QUOTED PASSAGE |
=======

Question

GSEABase - View/extract GO terms mapped to each GOslim

1

Entering edit mode

samwhite ▴ 20

@samwhite-22943

Last seen 13 months ago

United States

GSEABase has the ability to take a list of GO terms and map them to a set of GOslims. The function goSlim() function outputs a nice summary table with counts and percentage of the input GO terms that mapped to each GOslim.

However, I'd like to be able to find out which GO terms have been assigned to each of the GOslims.

The bigger pictures is that I'd really like to see which genes in a gene set are getting assigned to any given GOslim.

Is there a way to get this information?

=======

STUDY MATERIAL |
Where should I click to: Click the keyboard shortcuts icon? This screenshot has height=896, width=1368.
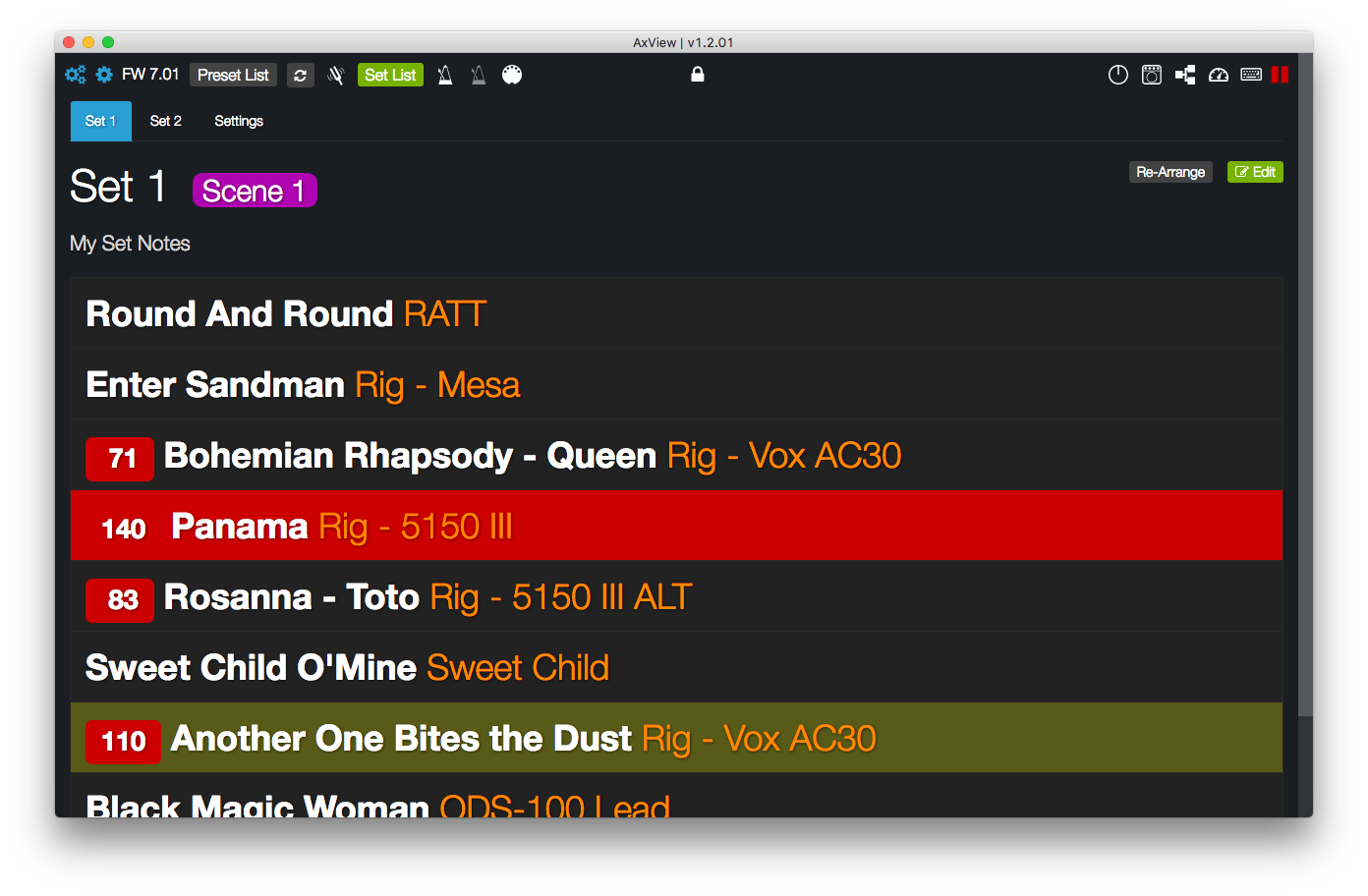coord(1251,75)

=======

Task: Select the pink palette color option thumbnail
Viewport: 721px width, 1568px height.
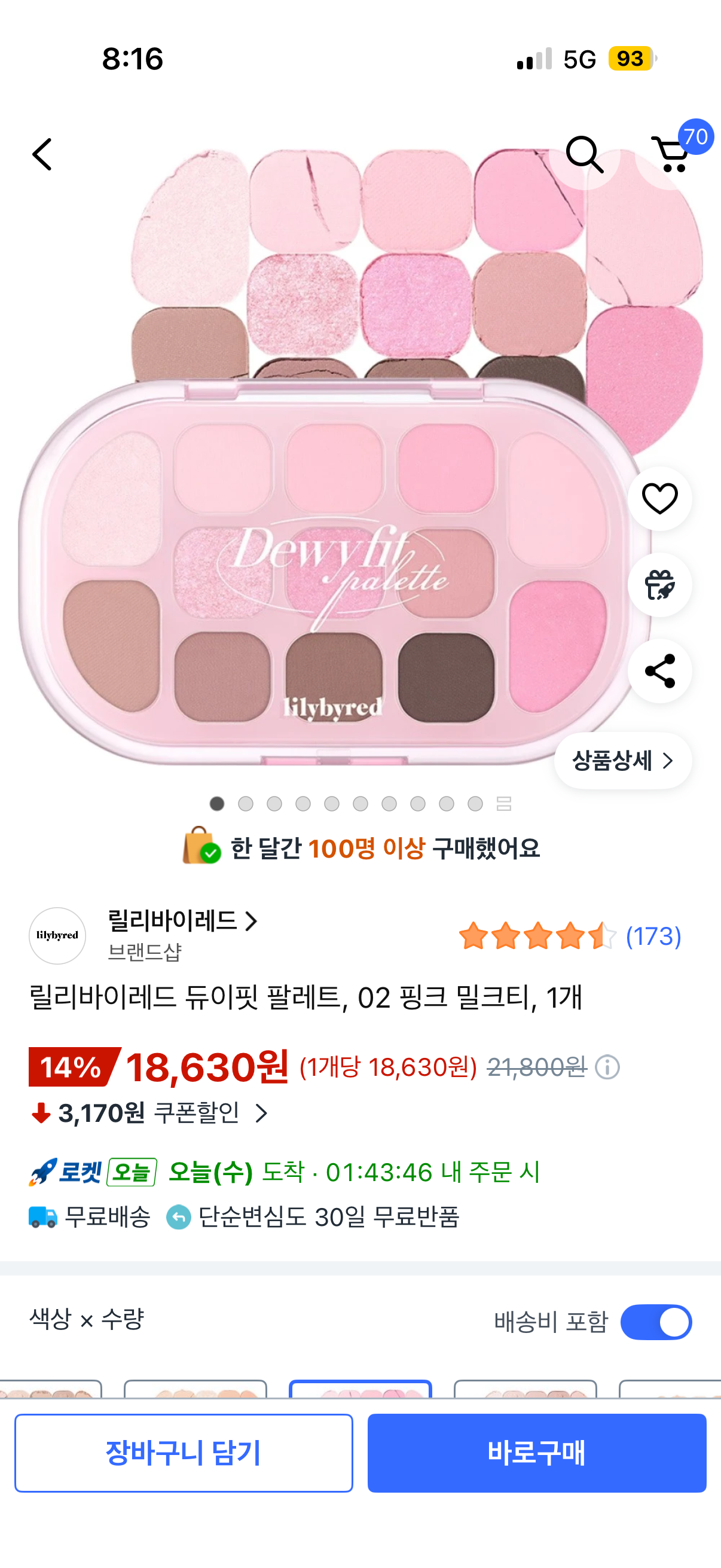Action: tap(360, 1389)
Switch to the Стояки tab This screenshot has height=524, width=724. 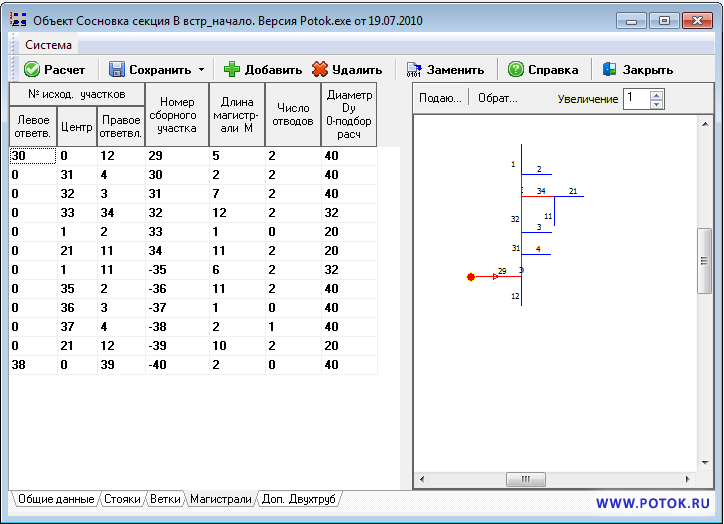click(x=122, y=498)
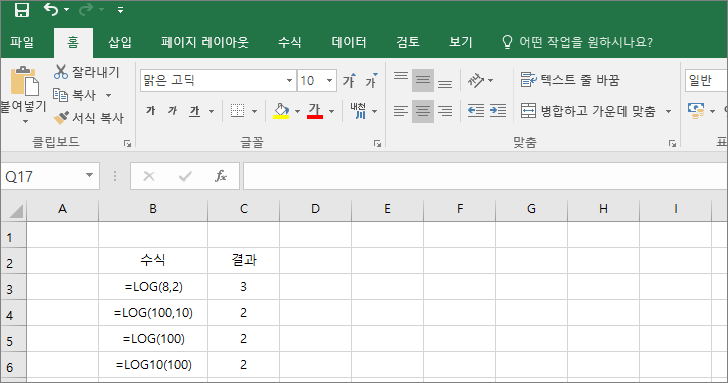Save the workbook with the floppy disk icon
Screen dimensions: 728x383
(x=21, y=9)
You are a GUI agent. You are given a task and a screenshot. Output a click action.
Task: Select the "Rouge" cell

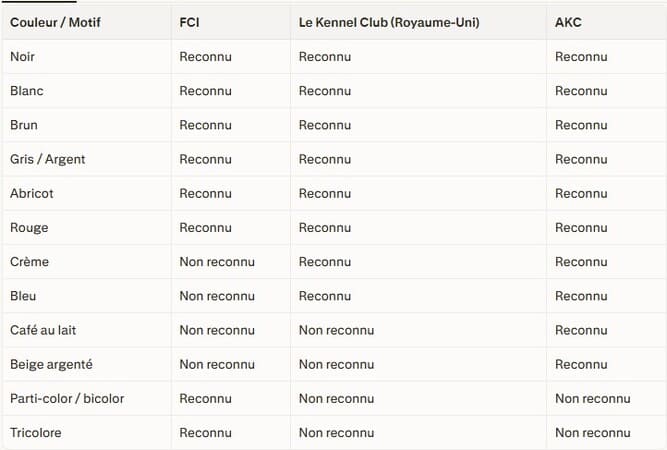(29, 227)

=======

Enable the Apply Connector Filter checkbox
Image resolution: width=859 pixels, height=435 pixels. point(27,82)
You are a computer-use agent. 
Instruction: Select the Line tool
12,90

=======

WORK INSTRUCTIONS |
[1] In the GSEABase question, what does the goSlim() function output?
[2] State whether each statement agrees with the GSEABase question. Answer yes or no, and quote the deciding words of the text.
(a) GSEABase can map a list of GO terms to a set of GOslims.
(b) The poster already knows which GO terms have been assigned to each GOslim.
(c) The poster's larger aim is to see which genes in a gene set are assigned to a given GOslim.
[3] Continue the GSEABase question beyond its final sentence.

SOLVED TASKS |
[1] A summary table with counts and percentage of the input GO terms that mapped to each GOslim.

[2]
(a) Yes: "GSEABase has the ability to take a list of GO terms and map them to a set of GOslims."
(b) No: "However, I'd like to be able to find out which GO terms have been assigned to each of the GOslims."
(c) Yes: "I'd really like to see which genes in a gene set are getting assigned to any given GOslim."

[3]
go GSEABase GOslim gene ontology • 3.0k views

ADD COMMENT • link 4.2 years ago • updated 13 months ago samwhite ▴ 20

score 3 · Accepted Answer · 2020-02-18

3

Entering edit mode

Martin Morgan 25k

@martin-morgan-1513

Last seen 2 days ago

United States

I'm a little rusty on this, so there might be a better way. To get some data to share, I ran (some of) the goSlim() example

> example(goSlim)

goSlim> myIds <- c("GO:0016564", "GO:0003677", "GO:0004345", "GO:0008265",
goSlim+            "GO:0003841", "GO:0030151", "GO:0006355", "GO:0009664",
goSlim+            "GO:0006412", "GO:0015979", "GO:0006457", "GO:0005618",
goSlim+            "GO:0005622", "GO:0005840", "GO:0015935", "GO:0000311")
goSlim> myCollection <- GOCollection(myIds)
goSlim> fl <- system.file("extdata", "goslim_plant.obo", package="GSEABase")
goSlim> slim <- getOBOCollection(fl)
goSlim> goSlim(myCollection, slim, "MF")
...

and captured the output of the last line as

slimdf <- goSlim(myCollection, slim, "MF")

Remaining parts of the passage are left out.